While in prison in 2014, he was given medication to take home upon his release. He would combine the assigned medication with alcohol the day after Christmas. He did not survive.
“I’m just sure that if I had been home to be the father to my son that he deserved, he’d be alive today,” he said. Cesal was not allowed to attend his son’s funeral.
An End To The Cycle Of Disappointment
The COVID-19 pandemic allowed Cesal to go home on home confinement. Lifers weren’t supposed to be included, but he said a glitch in the system allowed him out. Though, he joked that his challenging of the system might have gotten him the release.
“I got thrown out of prison,” Cesal jested.
At home, he was once again faced with the prospect of amnesty during the Trump administration’s final days. While trying to remain positive, Cesal said the list of recipients supposed to be released at noon wasn’t unveiled. At 11 PM, he went to sleep. Then, Ivanka Trump called.
While the call was personable and cordial, one thing sticks out most to Cesal. “[Ivanka Trump] says, ‘The President has commuted your sentence.'”
The two chatted a brief bit more, but Cesal only recalls the feeling of relief, knowing that another wave of depression wasn’t going to wash over him.
Now Free And Adjusting To A New Life Outside
Freedom is just one hurdle for the formerly incarcerated. Re-entry poses its own set of challenges, from obtaining ID to catching up on the past two-plus decades’ of technology.

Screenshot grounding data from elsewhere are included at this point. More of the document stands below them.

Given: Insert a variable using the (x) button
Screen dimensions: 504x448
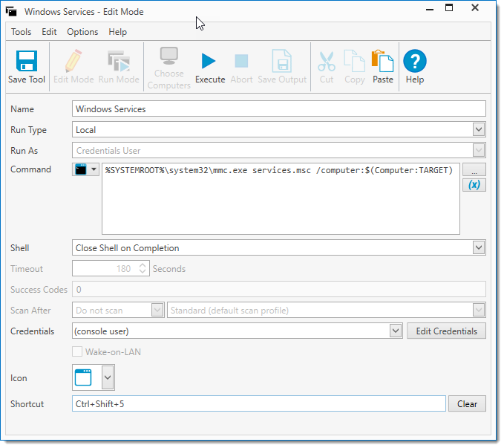Looking at the screenshot, I should click(474, 185).
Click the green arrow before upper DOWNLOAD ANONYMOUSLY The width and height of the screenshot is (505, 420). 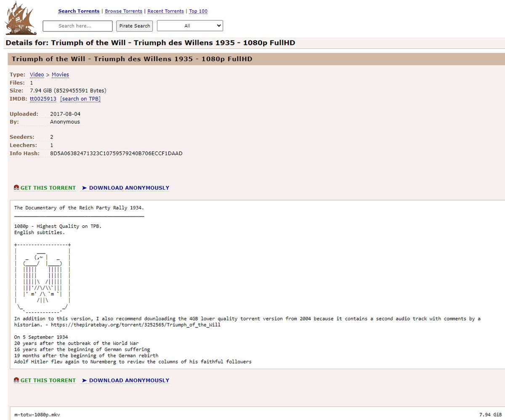pos(84,188)
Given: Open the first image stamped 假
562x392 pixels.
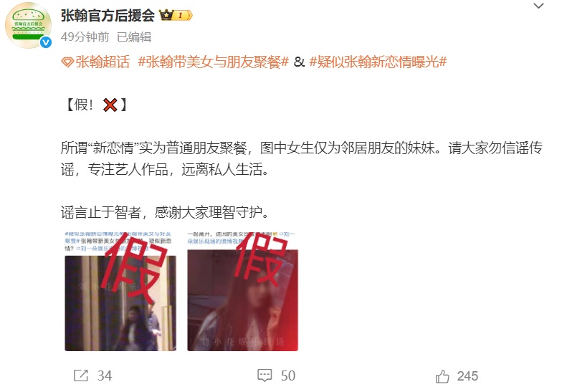Looking at the screenshot, I should coord(120,291).
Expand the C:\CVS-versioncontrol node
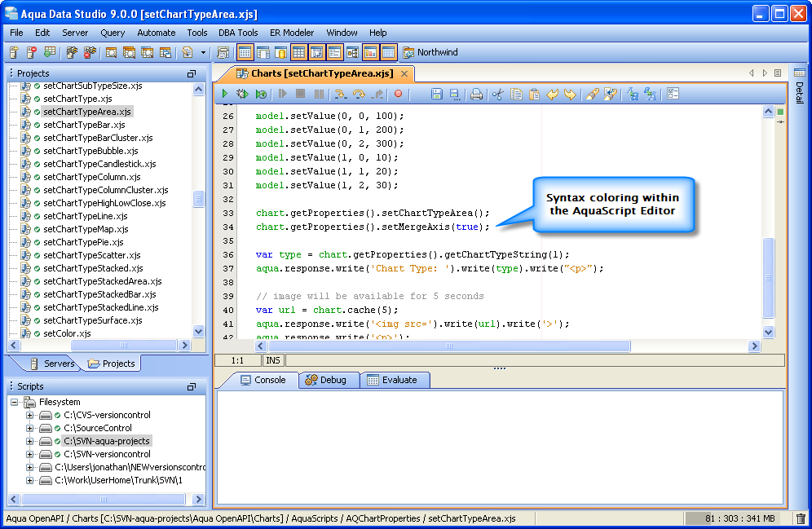 [x=30, y=415]
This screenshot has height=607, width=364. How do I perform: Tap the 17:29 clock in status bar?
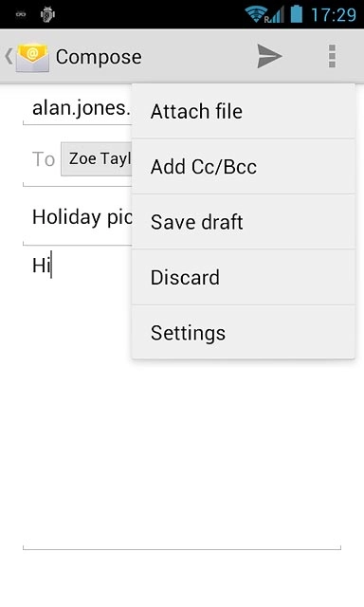pos(334,15)
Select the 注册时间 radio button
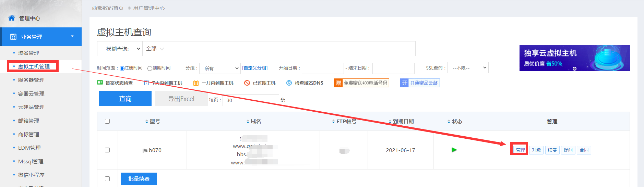This screenshot has width=644, height=187. tap(122, 68)
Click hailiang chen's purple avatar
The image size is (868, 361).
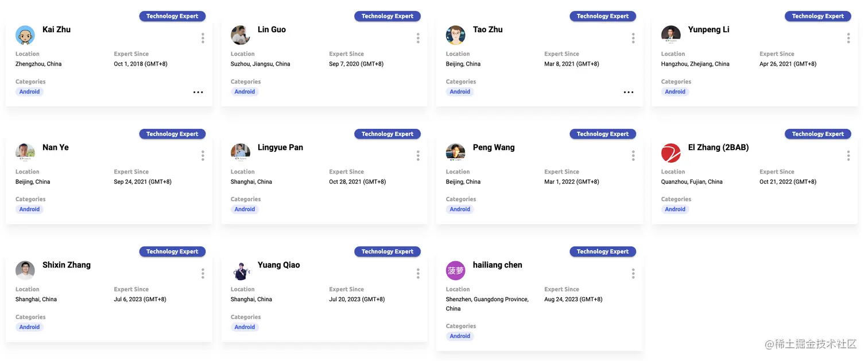pyautogui.click(x=456, y=270)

Cesal credits his family and friends for helping make the transition easier, though difficulties remain. He struggled with buying the right size underwear and pants. Learning how to talk into an iPhone created confusion as well. “It didn’t look like a phone to me,” he recalled.
Released from prison and adjusting himself, Cesal wants to continue helping the current and formerly incarcerated. He’s now working with the Last Prisoner Project as a program associate, helping the recently released with resources and assistance to buy electronics and other essentials, as well as ensuring homes are equipped for physically disabled individuals.
“It’s very much a learning experience, and it’s very much a humbling experience,” said Cesal, who said many released from prison have nowhere to turn. “They leave prison, and they’ve got nothing,” he said.
Cannabis sentencing is another passion project post-release. Social equity is another focus, noting the need for cannabis revenue and business to impact the communities most affected by the drug war.
“That’s where I see cannabis in the future, bringing opportunity where there would otherwise not be,” he said.